Outcomes of rapid deployment aortic valve replacement with concomitant cardiac procedures
Highlight box
Key findings
• There was no difference in complications or hemodynamics between the isolated and combined cardiac surgery groups with INTUITY valve.
What is known and what is new?
• Rapid deployment (RD) valves reduce cross clamp times and myocardial ischemia in isolated aortic valve replacement (AVR).
• We analyze the RApid Deployment Aortic Replacement registry to show if outcomes of RD-AVR procedures are impacted by concomitant procedures.
What is the implication, and what should change now?
• Concomitant procedures do not impact the outcomes of RD-AVR procedures.
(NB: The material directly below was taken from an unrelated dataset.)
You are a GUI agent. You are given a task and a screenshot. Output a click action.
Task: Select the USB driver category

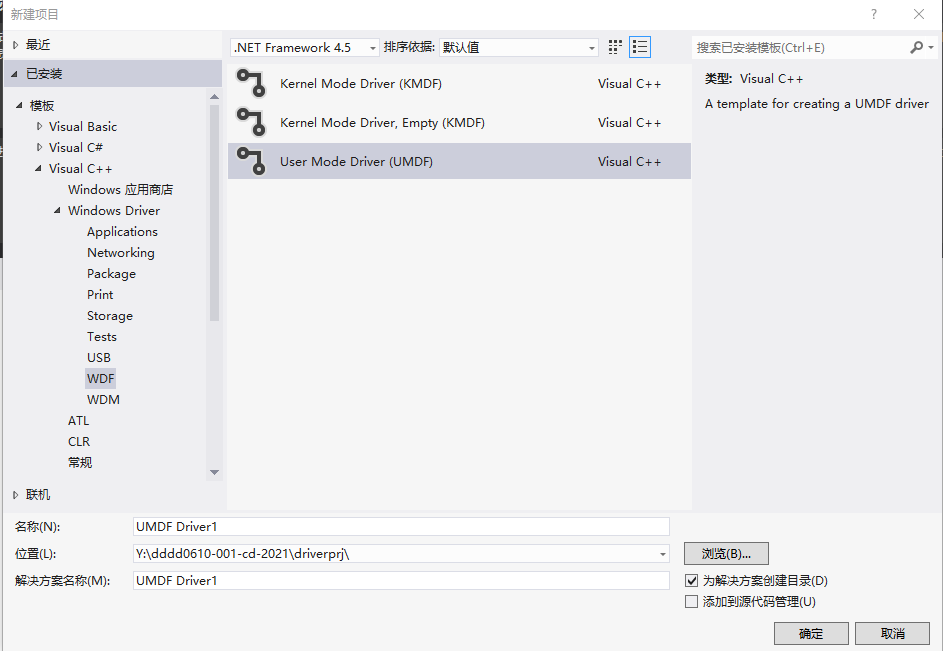pyautogui.click(x=99, y=357)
It may safely improve outcomes and could have an important impact.
Introduction
Rapid deployment valves (RDVs) are relatively new in clinical practice for aortic valve replacement (AVR) with encouraging results (1,2). Different studies have reported advantages of this new technology compared to conventional bioprosthesis, such as improved hemodynamic profile, significant decrease in surgical times, and facilitation of minimally invasive approaches (1-6). Conversely, these rapid deployment (RD) aortic valves present an increase in postoperative permanent pacemaker implantation (PPI) rate compared with conventional bioprosthesis (7,8).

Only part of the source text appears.